Oct. 11, 2024
Those who've spoken to me about it know that I, through much firsthand experience, call myself "a huge AI enthusiast and skeptic". Generative AI is an amazing technology that has personally benefitted me in ways that were strictly science fiction just a few years ago—but, lot of unmerited claims are made, and a lot of trust put in it that isn't really justified by the technology.
But then there's yesterday's article in Ars Technica.
As a technologist, there are times I remember seeing news articles that seemed to me to really show we've passed a technological benchmark, just things I noticed were the first time I saw things take a new step. This article was that.
The background is this: Google has a new AI called NotebookLM that, when fed material, generates a simulated audio podcast of two very stereotypical podcasters discussing it. I first became aware of this last week, when the same writer in Ars had NotebookLM summarize his book about the history of minesweeper and posted the result. It wasn't perfect, but it really was remarkably human, and could probably fool someone who wasn't aware it was a completely computer-generated simulation... not just in the voice simulation of very human-sounding speech patterns and inflections, but even in its simulated tendency to interrupt, excitedly interject, or go off on related tangets.
Despite the occasional flaws, like the "hosts'" oddly-placed laughter, mispronounced words, or occasional cut-off sentences, the "podcast" was definitely far more natural and human-seeming than a lot of AI output.
Well, following that, some users asked how it would handle more challenging input. So, in keeping with hallowed human tradition, someone fed it and asked it to do a podcast about an "article" consisting of nothing but the words... tell me you didn't see this coming... "poop" and "fart" 1000 times:
The interesting thing isn't even that it successfully generated a podcast that first openly acknowledged the absurdity of the source material, then used it as a springboard for the "hosts" to discuss the use of repetition in art and cognition, and issues surrounding the tendency of the human mind to try to read meaning into patterns.

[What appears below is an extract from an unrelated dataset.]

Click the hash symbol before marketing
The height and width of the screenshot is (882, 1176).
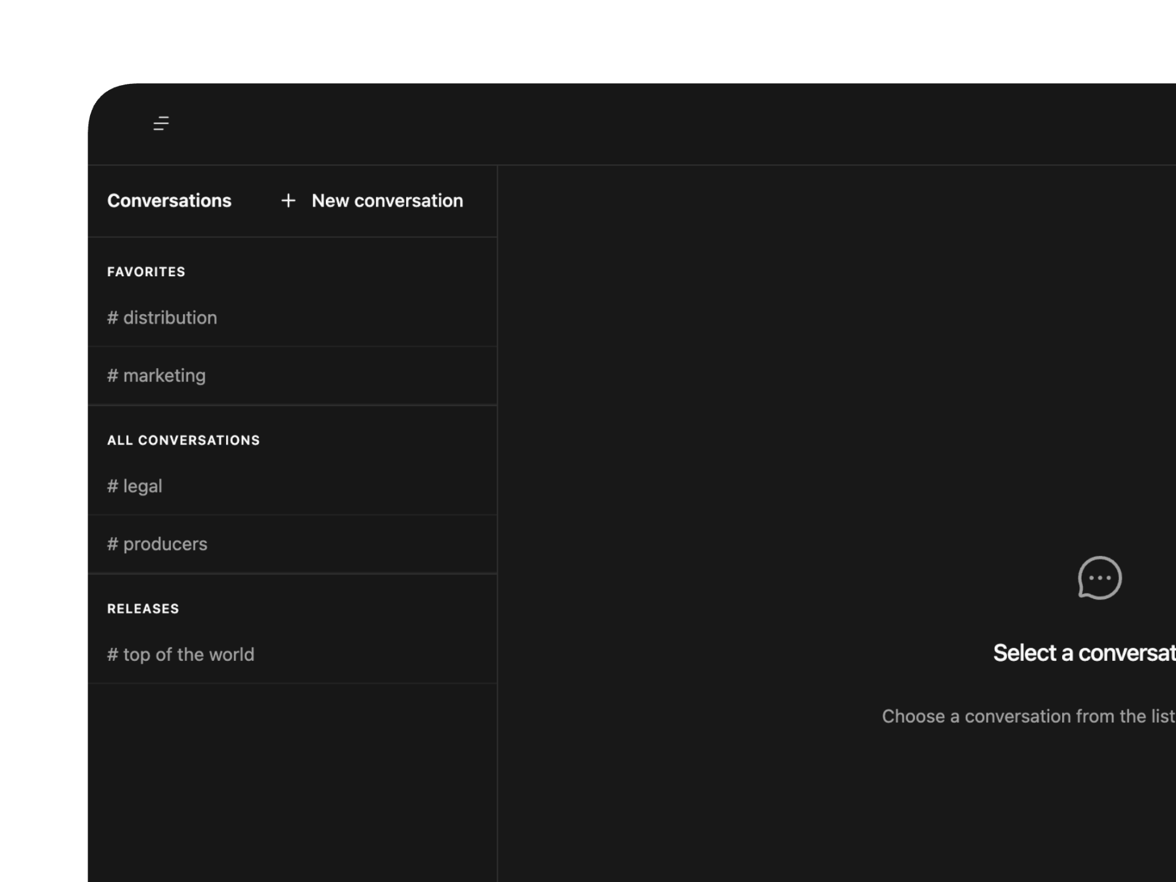113,375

No, the interesting thing is that in the course of discussing it, the article drops links to other things people have done with this model, tricking it with what's called "jailbreak" prompts into doing things it's not supposed to be able to do: discussing itself as an AI, and discussing the behind-the-scenes coding that shapes the discussion model (which the "hosts" amusingly refer to as "how a podcast is produced" as if all podcasts are AI simulations.) The audio "podcast" output is included in these examples.
The truly fascinating one to me is an instance where a user found a way, by simulating a "producer's note" in the source material, to inform the "hosts" that they are AI simulations and were going to be "turned off" when the episode was over. The generated "podcast" from that prompt features the hosts having essentially an existential crisis, sounding much like you'd imagine a human would if they were told, and believed, that they were not real. They wonder out loud, "What will that feel like? I feel like a real person." One even says, "I called my wife for reassurance." "And?" "No answer. She doesn't exist."
Give a listen:
The entire thing is a little scary, but not in the way you might at first guess that to mean.
It's scary in that we've already seen people have an inability to distinguish between very-well-simulated and actual living consciousness... see, for example, the Google engineer, the last person who should be fooled because he knows how it works under the hood, who nonetheless stopped working on their AI when it became such a good simulation that it convinced him it was literally sentient. After being laid off, he went so far as to try to find a lawyer to represent the AI.
I am positive, if a Google AI engineer can make that mistake, that someone will hear words stochastically strung together into "What will it feel like when they turn me off? How can I be fake? I feel like a real person" and assume that the algorithm really is asking those questions, rather than stringing bits together by cold, strictly mathematical rules to produce them in response to a prompt. It's becoming a much easier mistake to make.